What you need to do: Give the material from the line with "Step 2 badge" to the line with "pyautogui.click(x=161, y=284)" as a Markdown table with the columns Row and Line, one numbered row per line, leaving out blank lines.

----- Data rows

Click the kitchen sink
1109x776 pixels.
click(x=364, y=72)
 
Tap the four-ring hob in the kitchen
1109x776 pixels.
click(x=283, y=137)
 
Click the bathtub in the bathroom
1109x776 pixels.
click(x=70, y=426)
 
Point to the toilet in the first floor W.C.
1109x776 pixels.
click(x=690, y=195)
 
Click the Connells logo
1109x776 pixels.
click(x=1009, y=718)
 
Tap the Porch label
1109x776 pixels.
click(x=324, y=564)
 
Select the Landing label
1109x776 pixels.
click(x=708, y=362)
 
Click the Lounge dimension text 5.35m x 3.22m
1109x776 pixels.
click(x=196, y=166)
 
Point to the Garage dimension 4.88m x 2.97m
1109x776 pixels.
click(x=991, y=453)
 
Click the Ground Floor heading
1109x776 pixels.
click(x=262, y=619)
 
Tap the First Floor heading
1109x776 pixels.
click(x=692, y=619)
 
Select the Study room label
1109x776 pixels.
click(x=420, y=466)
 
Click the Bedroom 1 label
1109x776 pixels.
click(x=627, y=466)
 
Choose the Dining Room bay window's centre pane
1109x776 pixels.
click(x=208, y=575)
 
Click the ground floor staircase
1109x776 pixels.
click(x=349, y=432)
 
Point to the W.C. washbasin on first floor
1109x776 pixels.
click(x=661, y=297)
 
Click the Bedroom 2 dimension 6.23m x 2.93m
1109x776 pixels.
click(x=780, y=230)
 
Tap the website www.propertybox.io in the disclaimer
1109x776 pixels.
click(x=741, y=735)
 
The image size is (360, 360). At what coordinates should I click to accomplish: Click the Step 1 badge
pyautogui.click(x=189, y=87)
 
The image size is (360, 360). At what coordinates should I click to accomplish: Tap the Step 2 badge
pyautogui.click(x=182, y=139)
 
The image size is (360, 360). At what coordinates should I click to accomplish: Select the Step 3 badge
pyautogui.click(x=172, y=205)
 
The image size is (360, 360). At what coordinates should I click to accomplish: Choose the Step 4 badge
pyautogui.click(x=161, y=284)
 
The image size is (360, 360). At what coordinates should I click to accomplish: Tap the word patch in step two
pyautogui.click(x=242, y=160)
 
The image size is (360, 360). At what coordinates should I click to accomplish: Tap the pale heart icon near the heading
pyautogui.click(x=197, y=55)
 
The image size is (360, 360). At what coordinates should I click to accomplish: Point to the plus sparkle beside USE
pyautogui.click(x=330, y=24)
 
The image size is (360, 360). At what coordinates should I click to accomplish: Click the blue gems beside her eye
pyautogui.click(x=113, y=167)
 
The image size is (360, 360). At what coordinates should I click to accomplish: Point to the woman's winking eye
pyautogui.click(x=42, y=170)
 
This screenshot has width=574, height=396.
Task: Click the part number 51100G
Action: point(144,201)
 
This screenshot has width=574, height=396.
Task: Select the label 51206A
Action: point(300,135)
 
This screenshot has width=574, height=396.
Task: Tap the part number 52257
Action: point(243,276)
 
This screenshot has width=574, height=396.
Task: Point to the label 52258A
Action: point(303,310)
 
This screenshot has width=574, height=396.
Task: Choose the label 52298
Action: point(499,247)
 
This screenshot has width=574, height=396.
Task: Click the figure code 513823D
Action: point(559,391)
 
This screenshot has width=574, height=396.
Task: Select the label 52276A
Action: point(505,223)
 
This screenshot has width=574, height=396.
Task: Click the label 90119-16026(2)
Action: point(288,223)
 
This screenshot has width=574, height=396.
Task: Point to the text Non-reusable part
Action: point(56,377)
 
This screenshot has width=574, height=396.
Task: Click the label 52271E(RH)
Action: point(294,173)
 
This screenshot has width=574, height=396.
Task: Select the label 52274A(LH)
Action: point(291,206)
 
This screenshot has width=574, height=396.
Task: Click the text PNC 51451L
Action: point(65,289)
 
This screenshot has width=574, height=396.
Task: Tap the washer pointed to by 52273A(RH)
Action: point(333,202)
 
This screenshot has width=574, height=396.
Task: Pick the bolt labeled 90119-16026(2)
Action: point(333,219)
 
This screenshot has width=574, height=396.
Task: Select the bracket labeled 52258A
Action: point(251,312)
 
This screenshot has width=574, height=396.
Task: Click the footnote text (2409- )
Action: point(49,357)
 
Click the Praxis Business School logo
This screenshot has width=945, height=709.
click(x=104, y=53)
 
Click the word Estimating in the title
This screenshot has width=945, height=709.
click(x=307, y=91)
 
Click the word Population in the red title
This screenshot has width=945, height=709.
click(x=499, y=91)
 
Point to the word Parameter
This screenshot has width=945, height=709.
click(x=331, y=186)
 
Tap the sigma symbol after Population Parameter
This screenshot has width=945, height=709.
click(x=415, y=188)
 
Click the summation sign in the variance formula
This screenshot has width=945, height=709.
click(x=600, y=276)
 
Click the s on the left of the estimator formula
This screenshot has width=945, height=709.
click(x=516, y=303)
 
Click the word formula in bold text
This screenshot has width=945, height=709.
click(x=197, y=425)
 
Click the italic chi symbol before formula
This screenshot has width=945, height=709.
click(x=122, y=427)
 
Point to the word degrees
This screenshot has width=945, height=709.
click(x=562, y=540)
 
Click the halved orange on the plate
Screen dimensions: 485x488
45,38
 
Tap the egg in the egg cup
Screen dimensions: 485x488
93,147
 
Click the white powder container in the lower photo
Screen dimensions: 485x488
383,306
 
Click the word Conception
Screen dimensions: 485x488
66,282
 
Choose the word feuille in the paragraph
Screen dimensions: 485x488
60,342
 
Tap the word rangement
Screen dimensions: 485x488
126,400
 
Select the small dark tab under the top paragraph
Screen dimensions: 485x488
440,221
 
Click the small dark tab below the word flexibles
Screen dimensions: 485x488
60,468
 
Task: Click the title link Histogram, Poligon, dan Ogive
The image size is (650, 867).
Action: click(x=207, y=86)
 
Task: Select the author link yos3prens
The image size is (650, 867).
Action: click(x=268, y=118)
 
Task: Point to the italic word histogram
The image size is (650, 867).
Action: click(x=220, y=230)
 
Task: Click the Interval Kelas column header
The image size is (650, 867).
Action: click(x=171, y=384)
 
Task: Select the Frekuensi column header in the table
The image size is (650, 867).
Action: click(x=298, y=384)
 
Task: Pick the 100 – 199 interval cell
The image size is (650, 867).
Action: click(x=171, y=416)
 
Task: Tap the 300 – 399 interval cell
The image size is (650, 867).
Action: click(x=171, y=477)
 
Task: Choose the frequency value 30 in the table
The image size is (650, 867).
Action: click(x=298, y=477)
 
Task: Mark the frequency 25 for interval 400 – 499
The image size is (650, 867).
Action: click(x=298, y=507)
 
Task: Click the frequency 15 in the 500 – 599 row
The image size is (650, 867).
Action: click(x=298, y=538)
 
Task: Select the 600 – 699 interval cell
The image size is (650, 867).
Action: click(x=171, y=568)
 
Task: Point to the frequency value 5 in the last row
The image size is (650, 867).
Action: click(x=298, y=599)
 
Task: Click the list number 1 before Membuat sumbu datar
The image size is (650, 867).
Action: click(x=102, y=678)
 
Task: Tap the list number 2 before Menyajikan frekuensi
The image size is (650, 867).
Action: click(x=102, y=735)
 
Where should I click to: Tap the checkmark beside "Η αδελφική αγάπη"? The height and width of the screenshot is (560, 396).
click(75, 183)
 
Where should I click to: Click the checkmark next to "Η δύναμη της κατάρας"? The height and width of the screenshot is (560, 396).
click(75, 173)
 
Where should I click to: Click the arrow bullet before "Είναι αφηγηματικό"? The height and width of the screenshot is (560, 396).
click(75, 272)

----------

Result:
| Row | Line |
|---|---|
| 1 | The image size is (360, 360). At what coordinates should I click to accomplish: Tap the Step 2 badge |
| 2 | pyautogui.click(x=182, y=139) |
| 3 | The image size is (360, 360). At what coordinates should I click to accomplish: Select the Step 3 badge |
| 4 | pyautogui.click(x=172, y=205) |
| 5 | The image size is (360, 360). At what coordinates should I click to accomplish: Choose the Step 4 badge |
| 6 | pyautogui.click(x=161, y=284) |